Un pan entier de la décharge de Dar Es Salam s’est effondré dimanche à Conakry, ensevelissant des habitants venus chercher des survivants après un premier glissement de terrain. Au moins 30 personnes ont été tuées et six autres grièvement blessées dans cette catastrophe survenue après de fortes pluies.
Le drame s’est produit alors que des riverains s’étaient précipités sur la décharge après un premier effondrement. Certains grimpaient sur les amas de déchets, à la recherche de personnes prises au piège. Mais la montagne de déchets s’est de nouveau dérobée sous leurs pieds, en plusieurs vagues, emportant à son tour ceux qui étaient venus porter secours.
« Les gens étaient montés pour chercher des survivants. Puis tout s’est remis à bouger », rapporte Robert Kamano Sâa, un habitant du quartier et témoin de la scène.
Les secours ont été mobilisés pour fouiller les tonnes de déchets à la recherche d’éventuels survivants. Plusieurs maisons situées aux abords du site ont également été détruites.
Ironie tragique, la décharge à ciel ouvert de Dar Es Salam devait être fermée dimanche, précisément le jour du drame.

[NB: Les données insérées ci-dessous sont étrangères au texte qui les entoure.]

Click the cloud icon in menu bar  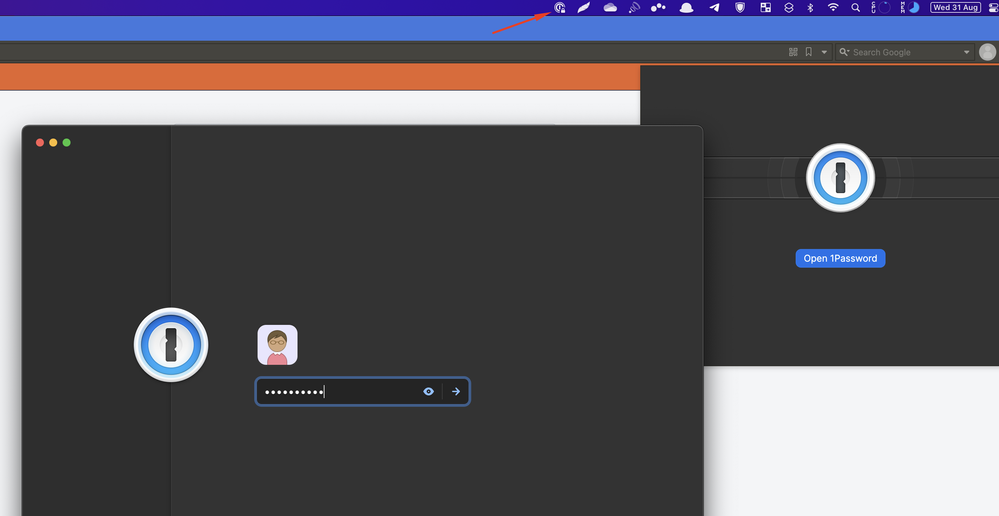click(x=609, y=8)
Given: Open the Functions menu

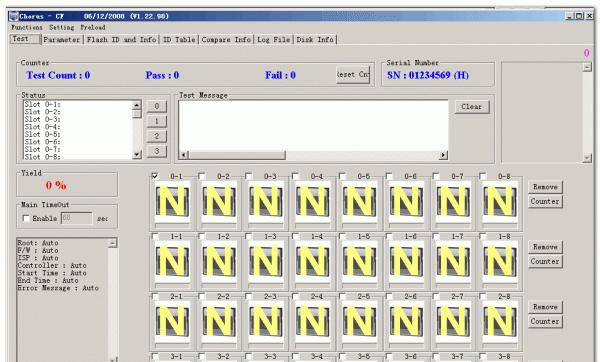Looking at the screenshot, I should [27, 28].
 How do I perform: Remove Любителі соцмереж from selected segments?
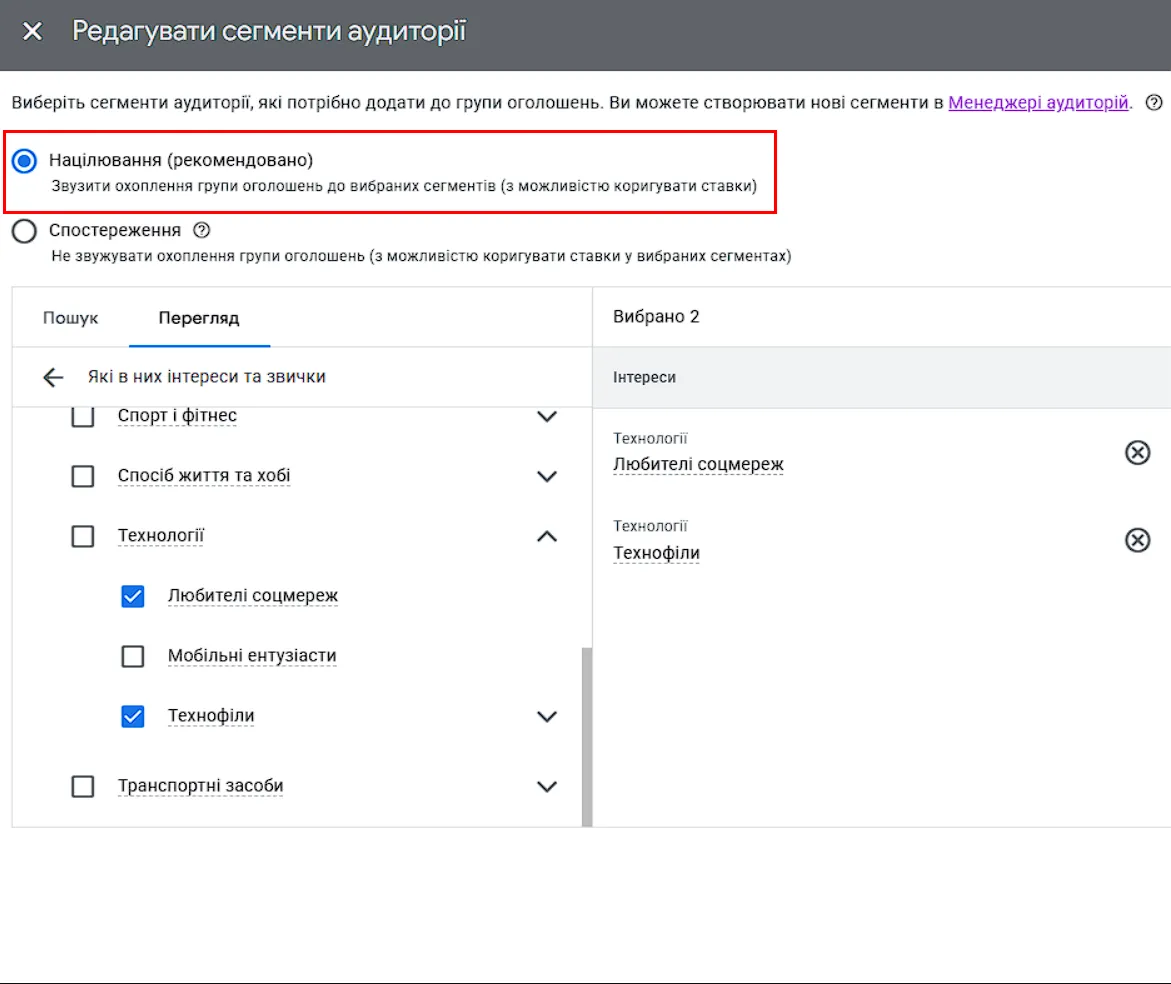(1137, 452)
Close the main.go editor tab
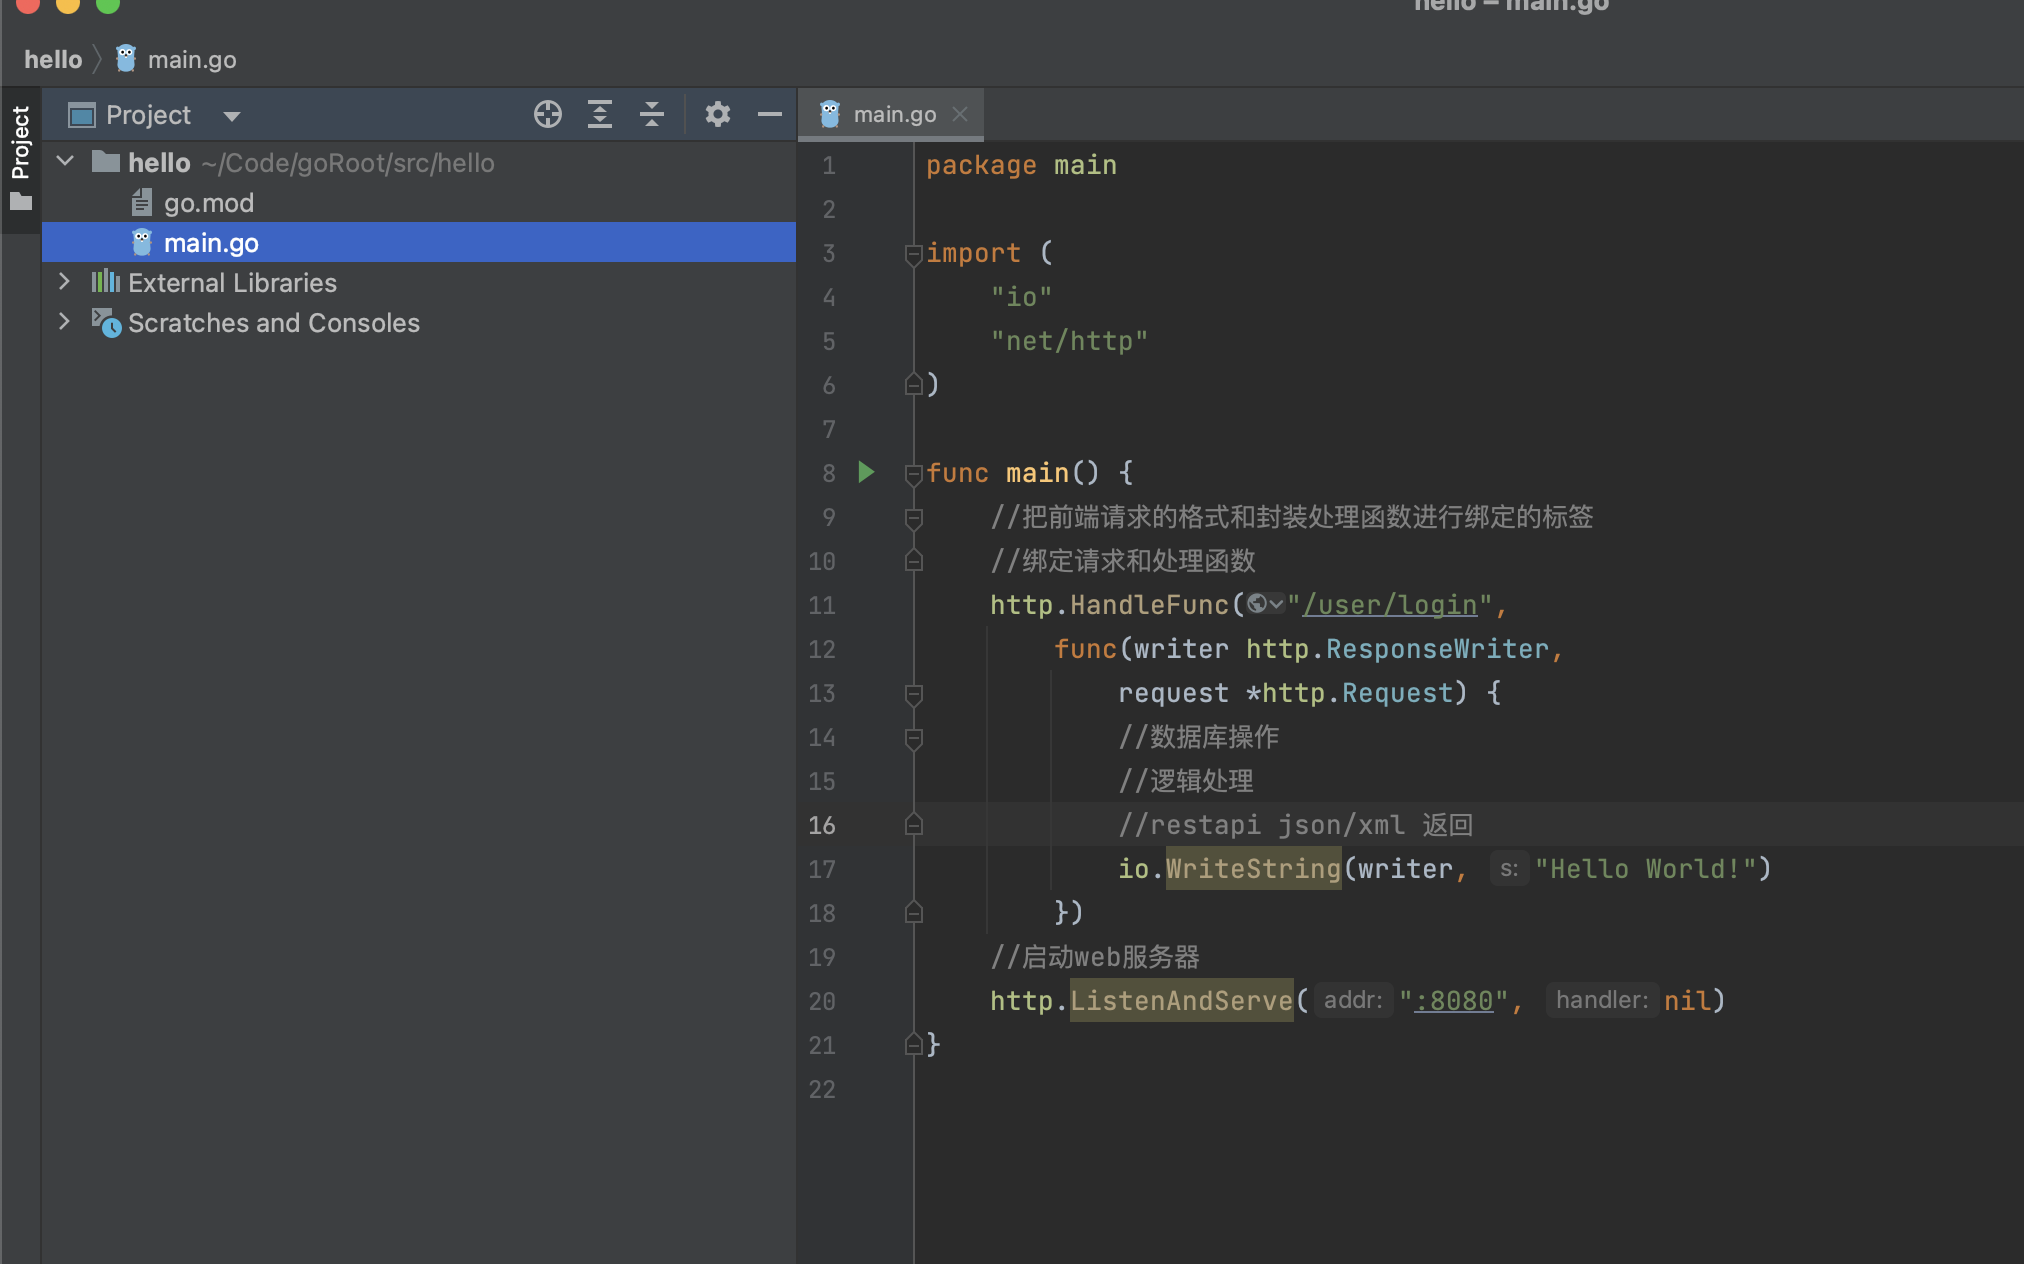 point(961,114)
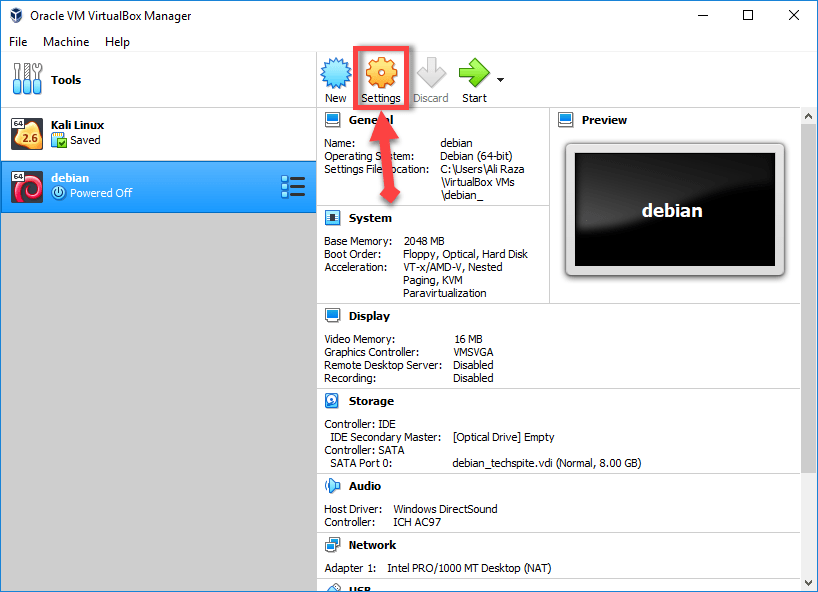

Les autorités avaient déjà engagé l’évacuation des populations vivant à proximité. Plusieurs familles avaient quitté les lieux, mais d’autres se trouvaient encore dans la zone.
Le bilan pourrait encore évoluer alors que les opérations de recherche se poursuivent. Cette nouvelle catastrophe met brutalement en évidence les dangers auxquels restent exposées les populations installées autour des grandes décharges à ciel ouvert de Conakry.